== Assignment 1 ==
Reproduce the part of the Nietzsche book review that opens with the words containing "2023-08-15: I have" and closes with "special... we'll see.".

2023-08-15: I have many complaints, some about Nietzsche, some about the author. The book isn't horrible or anything, just there's a lot of bullshit in there where Nietzsche and the author make incorrect assumptions. Humans are animals and the function of animals is to exist. All that blathering on about heroism and what not is just them trying to make sense of something that doesn't make sense. Now, if we want to make the world nicer I certainly think that's a good idea and I think doing away with violence would be nice touch. If we want to pretend we're better than the other animals then being the animal that gave up violence would be step in the right direction. I think though that Nietzsche is laboring under the delusion that we're special... we'll see.

== Assignment 2 ==
In the rows, take the part that opens with the first line and closes with the line containing "(230, 168).". Swap "screenshot" for "screen capture", and return only those lines, otherwise unchanged.

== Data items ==
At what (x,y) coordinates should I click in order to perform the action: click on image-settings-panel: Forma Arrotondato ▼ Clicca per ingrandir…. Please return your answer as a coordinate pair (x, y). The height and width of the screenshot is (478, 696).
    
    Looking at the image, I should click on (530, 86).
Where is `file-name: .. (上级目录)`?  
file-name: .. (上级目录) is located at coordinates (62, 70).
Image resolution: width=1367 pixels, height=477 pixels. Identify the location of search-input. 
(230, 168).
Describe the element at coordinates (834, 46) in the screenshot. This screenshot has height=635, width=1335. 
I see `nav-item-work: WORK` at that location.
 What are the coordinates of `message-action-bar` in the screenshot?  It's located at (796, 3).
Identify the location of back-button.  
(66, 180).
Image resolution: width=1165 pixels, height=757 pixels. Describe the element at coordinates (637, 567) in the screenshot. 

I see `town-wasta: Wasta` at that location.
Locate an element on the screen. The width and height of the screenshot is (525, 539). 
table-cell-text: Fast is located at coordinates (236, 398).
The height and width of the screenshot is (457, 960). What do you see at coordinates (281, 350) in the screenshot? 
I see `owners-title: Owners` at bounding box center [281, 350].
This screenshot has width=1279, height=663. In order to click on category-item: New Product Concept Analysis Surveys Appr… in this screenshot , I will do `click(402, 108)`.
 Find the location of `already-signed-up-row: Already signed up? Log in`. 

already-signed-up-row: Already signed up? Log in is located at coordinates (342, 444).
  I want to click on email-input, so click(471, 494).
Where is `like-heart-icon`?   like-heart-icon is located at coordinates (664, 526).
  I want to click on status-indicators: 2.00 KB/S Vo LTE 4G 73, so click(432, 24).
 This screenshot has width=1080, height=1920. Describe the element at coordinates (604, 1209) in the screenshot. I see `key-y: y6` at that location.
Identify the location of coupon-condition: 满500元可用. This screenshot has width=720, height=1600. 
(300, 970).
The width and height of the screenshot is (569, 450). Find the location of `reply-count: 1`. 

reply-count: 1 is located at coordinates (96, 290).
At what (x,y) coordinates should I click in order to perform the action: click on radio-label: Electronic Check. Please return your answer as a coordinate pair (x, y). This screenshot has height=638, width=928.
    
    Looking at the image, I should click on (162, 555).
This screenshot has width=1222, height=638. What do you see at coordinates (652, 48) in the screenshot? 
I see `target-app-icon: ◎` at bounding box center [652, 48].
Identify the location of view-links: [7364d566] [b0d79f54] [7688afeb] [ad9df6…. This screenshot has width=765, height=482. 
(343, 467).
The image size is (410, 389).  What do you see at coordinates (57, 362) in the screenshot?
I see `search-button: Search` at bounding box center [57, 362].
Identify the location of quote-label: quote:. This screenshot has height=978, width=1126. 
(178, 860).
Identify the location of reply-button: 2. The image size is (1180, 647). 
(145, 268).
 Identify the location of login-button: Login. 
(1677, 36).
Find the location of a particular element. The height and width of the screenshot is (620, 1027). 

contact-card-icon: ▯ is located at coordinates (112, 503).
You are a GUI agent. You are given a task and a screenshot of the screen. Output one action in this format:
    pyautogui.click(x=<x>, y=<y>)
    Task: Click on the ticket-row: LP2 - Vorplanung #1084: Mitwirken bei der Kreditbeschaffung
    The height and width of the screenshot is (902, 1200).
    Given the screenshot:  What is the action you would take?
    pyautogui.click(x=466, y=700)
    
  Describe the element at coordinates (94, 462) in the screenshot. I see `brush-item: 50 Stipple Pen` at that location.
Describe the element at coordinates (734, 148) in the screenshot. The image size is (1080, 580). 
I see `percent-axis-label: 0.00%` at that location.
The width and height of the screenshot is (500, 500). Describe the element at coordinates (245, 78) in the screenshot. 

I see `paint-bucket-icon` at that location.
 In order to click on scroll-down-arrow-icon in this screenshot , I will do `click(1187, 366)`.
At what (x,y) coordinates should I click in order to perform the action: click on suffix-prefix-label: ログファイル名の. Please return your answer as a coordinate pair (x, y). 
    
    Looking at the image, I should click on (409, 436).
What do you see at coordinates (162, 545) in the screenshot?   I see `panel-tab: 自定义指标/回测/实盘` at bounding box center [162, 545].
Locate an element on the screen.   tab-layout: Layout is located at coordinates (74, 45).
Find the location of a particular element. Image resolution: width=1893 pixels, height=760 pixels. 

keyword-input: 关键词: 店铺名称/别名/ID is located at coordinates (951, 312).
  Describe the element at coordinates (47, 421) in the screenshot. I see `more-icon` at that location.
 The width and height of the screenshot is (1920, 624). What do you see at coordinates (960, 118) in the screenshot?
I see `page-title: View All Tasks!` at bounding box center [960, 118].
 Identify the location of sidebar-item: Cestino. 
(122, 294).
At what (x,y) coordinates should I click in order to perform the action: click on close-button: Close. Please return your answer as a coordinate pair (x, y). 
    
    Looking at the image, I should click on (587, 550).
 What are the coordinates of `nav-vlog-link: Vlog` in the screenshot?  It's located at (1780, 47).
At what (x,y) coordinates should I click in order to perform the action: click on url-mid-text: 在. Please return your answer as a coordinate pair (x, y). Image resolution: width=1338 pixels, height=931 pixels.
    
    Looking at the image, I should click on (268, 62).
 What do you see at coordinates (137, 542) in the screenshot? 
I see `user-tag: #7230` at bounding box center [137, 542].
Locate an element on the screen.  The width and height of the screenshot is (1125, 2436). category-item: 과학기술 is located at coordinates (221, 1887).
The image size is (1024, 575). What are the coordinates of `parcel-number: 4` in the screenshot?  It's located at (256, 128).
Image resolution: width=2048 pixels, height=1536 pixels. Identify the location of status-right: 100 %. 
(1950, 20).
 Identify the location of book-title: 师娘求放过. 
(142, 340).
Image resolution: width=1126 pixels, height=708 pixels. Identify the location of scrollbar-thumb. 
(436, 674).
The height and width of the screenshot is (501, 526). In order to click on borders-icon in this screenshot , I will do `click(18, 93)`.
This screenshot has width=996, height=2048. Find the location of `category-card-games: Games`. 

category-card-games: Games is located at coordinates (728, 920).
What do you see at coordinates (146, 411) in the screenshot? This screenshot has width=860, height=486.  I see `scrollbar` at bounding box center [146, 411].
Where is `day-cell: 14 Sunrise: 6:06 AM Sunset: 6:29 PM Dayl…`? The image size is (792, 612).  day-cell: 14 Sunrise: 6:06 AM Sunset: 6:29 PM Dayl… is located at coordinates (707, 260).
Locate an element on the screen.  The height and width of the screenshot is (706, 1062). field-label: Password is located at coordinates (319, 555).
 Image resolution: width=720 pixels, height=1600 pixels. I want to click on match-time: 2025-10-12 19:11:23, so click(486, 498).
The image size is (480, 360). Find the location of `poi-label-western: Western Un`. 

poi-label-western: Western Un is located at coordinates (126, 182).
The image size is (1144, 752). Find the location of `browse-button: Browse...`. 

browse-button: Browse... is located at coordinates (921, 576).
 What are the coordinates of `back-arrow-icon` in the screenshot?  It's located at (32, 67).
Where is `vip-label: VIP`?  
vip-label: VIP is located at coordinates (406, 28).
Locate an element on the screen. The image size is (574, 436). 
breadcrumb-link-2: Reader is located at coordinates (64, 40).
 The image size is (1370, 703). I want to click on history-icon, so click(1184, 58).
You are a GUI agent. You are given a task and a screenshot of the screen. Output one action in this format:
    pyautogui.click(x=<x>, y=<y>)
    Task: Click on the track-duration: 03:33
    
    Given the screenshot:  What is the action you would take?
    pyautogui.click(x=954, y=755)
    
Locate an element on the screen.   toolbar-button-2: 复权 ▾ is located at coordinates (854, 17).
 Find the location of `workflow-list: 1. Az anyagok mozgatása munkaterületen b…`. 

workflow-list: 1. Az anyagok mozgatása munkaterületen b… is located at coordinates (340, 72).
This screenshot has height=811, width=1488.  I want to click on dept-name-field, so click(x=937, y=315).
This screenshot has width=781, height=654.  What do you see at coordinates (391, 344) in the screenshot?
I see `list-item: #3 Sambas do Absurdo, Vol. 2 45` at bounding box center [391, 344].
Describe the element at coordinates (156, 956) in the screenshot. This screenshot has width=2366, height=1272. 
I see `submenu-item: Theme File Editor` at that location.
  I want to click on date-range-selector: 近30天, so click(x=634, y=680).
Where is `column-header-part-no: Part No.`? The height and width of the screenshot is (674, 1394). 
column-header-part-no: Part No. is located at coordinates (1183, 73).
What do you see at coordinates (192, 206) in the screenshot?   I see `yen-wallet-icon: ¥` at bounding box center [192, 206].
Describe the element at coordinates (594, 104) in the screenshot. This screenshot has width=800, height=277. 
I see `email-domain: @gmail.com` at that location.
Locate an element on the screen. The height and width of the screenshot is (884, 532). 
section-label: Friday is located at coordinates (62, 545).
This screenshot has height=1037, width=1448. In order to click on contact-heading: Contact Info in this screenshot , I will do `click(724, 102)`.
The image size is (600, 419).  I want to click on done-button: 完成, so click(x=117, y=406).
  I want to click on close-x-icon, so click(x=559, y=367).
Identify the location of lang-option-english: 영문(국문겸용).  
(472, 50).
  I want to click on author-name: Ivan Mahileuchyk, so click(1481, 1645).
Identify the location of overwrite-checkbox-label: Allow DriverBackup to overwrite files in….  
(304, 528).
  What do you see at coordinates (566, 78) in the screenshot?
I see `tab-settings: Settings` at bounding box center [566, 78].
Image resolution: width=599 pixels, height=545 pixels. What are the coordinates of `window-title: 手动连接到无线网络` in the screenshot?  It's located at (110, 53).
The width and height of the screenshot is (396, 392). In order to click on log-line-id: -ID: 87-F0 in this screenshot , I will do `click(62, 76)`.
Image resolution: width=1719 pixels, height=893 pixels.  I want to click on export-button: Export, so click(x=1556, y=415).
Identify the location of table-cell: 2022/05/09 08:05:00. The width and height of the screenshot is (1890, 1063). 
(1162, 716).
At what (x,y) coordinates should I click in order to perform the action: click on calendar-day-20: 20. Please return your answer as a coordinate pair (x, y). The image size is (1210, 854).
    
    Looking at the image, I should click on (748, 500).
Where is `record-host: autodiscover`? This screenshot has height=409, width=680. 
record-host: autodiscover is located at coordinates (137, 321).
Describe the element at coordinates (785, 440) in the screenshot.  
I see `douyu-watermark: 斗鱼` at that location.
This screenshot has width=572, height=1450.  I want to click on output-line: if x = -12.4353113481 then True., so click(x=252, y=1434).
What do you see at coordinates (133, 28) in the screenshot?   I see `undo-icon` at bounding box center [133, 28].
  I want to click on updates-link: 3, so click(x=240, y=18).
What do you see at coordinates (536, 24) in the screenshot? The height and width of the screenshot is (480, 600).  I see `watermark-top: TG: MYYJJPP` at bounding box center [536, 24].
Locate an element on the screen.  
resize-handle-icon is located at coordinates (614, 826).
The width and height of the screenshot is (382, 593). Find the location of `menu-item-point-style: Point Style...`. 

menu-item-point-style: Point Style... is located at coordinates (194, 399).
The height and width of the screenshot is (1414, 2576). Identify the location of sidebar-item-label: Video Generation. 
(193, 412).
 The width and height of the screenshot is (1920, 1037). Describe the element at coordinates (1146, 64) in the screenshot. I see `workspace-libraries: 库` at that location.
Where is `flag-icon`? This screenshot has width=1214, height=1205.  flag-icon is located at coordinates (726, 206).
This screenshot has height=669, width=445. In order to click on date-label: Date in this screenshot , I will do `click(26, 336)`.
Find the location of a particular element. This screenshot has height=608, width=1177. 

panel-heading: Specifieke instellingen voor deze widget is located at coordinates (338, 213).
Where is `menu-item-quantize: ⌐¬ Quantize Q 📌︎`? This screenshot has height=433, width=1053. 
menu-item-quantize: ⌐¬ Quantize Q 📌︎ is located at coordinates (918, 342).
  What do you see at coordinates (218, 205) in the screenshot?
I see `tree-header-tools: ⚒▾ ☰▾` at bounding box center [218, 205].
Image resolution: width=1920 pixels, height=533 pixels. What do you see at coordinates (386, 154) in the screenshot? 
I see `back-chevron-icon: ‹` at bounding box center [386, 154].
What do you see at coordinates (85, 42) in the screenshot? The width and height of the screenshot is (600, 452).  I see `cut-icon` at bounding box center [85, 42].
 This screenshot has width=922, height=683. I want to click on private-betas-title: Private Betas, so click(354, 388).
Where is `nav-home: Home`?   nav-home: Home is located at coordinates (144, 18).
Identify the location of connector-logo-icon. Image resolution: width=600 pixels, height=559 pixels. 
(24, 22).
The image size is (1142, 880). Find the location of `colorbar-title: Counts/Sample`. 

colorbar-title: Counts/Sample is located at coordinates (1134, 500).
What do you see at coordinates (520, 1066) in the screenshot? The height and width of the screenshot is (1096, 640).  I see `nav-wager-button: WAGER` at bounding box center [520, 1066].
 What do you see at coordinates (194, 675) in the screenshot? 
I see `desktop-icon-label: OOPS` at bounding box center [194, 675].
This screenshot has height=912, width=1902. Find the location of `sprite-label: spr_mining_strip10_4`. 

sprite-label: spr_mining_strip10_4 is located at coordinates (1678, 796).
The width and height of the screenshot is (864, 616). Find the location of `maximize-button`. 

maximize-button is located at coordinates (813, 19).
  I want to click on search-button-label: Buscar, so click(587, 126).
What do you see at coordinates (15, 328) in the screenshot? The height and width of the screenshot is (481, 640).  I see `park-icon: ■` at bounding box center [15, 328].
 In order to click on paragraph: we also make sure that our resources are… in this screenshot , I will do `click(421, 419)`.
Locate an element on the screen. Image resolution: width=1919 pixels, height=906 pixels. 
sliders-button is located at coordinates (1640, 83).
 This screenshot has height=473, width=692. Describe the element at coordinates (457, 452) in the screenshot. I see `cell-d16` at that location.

== Exercise output 1 ==
2023-08-15: I have many complaints, some about Nietzsche, some about the author. The book isn't horrible or anything, just there's a lot of bullshit in there where Nietzsche and the author make incorrect assumptions. Humans are animals and the function of animals is to exist. All that blathering on about heroism and what not is just them trying to make sense of something that doesn't make sense. Now, if we want to make the world nicer I certainly think that's a good idea and I think doing away with violence would be nice touch. If we want to pretend we're better than the other animals then being the animal that gave up violence would be step in the right direction. I think though that Nietzsche is laboring under the delusion that we're special... we'll see.

== Exercise output 2 ==
At what (x,y) coordinates should I click in order to perform the action: click on image-settings-panel: Forma Arrotondato ▼ Clicca per ingrandir…. Please return your answer as a coordinate pair (x, y). The height and width of the screen capture is (478, 696).
    
    Looking at the image, I should click on (530, 86).
Where is `file-name: .. (上级目录)`?  
file-name: .. (上级目录) is located at coordinates (62, 70).
Image resolution: width=1367 pixels, height=477 pixels. Identify the location of search-input. 
(230, 168).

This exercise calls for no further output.